Burris inserts are [marked] in thousandths of an inch, not MOA. To know how many MOA you gain you also need to know the ring spacing. For example, with a -20 thou insert set in the front and a +20 thou insert set in the rear, if the ring spacing is 6″, the elevation change will be approximately +24 MOA upwards.



Here’s how we calculate that. If you have a 2 X 0.020″ “lift” over a distance of 6 inches (i.e. 0.040″ total offset at 0.5 feet) that’s equivalent to 0.080″ “lift” over 12 inches (one foot). There are 300 feet in 100 yards so we multiply 0.080″ X 300 and get 24″ for the total elevation increase at 100 yard. (Note: One inch at 100 yards isn’t exactly a MOA but it’s fairly close.)

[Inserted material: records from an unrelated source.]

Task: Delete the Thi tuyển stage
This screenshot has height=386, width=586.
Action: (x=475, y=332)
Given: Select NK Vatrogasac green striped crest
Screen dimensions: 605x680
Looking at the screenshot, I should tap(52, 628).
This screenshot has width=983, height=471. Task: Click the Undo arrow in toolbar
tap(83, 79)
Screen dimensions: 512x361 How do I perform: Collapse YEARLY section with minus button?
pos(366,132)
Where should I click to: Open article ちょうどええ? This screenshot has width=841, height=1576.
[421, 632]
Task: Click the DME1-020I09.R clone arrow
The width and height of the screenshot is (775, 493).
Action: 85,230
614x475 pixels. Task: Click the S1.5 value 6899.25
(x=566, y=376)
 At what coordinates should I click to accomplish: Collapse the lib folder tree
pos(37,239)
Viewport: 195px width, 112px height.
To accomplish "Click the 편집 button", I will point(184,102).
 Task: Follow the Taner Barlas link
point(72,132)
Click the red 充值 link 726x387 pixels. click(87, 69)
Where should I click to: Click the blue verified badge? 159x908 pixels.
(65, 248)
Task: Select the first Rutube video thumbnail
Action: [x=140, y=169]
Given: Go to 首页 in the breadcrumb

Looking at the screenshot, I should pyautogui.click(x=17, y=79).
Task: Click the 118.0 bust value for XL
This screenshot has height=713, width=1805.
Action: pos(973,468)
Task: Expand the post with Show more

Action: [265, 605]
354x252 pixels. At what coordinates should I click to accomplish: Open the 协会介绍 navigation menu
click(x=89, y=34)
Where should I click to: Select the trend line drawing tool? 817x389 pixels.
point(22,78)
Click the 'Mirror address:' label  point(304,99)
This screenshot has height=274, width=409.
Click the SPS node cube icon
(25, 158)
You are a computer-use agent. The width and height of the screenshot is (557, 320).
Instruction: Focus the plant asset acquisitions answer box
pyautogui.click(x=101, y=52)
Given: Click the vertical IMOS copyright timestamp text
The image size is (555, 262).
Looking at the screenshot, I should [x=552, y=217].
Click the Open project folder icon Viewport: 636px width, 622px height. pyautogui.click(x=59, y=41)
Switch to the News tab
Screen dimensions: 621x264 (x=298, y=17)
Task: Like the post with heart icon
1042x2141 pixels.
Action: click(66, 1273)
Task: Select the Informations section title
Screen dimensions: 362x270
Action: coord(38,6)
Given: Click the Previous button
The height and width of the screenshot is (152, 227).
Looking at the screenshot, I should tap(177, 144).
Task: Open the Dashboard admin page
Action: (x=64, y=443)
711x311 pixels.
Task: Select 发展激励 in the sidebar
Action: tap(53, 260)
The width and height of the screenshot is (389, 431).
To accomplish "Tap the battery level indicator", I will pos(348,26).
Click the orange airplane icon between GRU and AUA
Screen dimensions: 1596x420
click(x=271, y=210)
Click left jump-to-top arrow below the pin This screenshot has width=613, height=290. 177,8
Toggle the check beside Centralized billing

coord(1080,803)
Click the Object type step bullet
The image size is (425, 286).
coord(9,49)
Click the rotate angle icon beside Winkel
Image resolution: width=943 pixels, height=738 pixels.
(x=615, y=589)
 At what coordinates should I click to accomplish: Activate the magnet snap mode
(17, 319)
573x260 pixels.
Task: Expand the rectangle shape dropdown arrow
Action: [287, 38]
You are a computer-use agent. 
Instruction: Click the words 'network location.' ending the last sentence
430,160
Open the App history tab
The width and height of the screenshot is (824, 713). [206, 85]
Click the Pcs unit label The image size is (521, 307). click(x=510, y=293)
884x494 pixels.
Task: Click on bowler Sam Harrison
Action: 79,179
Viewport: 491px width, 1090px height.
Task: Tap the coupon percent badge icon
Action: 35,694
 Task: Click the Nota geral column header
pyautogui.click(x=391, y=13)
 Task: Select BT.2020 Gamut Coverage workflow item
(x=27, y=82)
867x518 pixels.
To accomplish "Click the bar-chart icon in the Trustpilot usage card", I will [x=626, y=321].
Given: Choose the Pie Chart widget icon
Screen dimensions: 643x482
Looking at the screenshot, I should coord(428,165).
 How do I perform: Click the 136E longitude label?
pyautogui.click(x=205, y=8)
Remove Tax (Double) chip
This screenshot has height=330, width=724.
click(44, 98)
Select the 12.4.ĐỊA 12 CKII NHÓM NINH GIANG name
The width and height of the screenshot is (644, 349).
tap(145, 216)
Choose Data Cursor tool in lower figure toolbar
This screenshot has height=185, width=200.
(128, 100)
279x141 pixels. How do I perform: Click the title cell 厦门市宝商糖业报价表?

Here’s a formula, with all units in inches:

Total Ring Offset
——————– X 3600 = Change @ 100 yards
Ring Spacing

(.020 + .020)
—————– X 3600 = 24 inches at 100 yards
6

NOTE: Using the above formula, the only time the marked insert offset will equal the actual MOA shift is when the center to center ring spacing is 3.60″. Of course, you are not required to use 3.60″ spacing, but if you have a different spacing your elevation “lift” will be more or less than the values on the inserts.

helotaxi
December 9, 2012, 11:56 AM
I did the math some time back using trig and figuring angles and got a slightly different answer.

floorit76
December 9, 2012, 12:01 PM
I didn't verify the math, just posted the link. If yo did the calculations, I assume you are useing this settup. How is it working for you? I ordered a set last night after driving an hour to find out they really didn;t stock them, even though the kid on the phone said they did.

WYOMan
December 9, 2012, 12:55 PM
You'll have to excuse me, all I have are my brothers notes for referance here. He was the 30-06 guy. His load for his long range rig was 180 SMK, 54.5 grains of IMR 4831, Rem brass, WIN LRP, Avg. Vel. 2671 with an SD of 8.94 from a 26-28 inch Shilen 1-10 twist barrel. I know this may not help, but he used a SWFA 10X42 Super Sniper, zeroed at 100, and could still dial to 1000. I punched the numbers and got 36.5 MOA. They have 150 MOA total adjustment, or 75 each way from center. I use a Burris Black Diamond on my rig with the offset inserts because I only have 50 MOA total.

floorit76
December 9, 2012, 01:07 PM
I have 65moa adjustment available in the vortex viper.

helotaxi
December 9, 2012, 01:07 PM
I have these rings on 6 different rifles but only one was for the use of the offset bushings. That particular rifle (a Remington made Marlin 308MX) had the barrel hole in the receiver bored about 1 degree off and originally shot about 60" low at 100yds. After adding a rail and the Burris Signature Zee rings with .020" offsets front and rear to correct the elevation problem, the rifle is zeroed with minimal scope adjustment required. Two of the other rifles that use the Signature rings have the "standard" type instead of Weaver style. I like them in that application because it allows for a lower mount to the rifle and allows the use of a windage adjustable base without concern for bending the scope tube, binding it or breaking the mechanism or marring the tube with ring marks. One of the rifles is a very lightweight 7mmWSM and the rings hold a fairly heavy Bushnell Elite 6500 scope without issue.

Overall, in the applications where they are available in the correct height, they are probably the best rings on the market.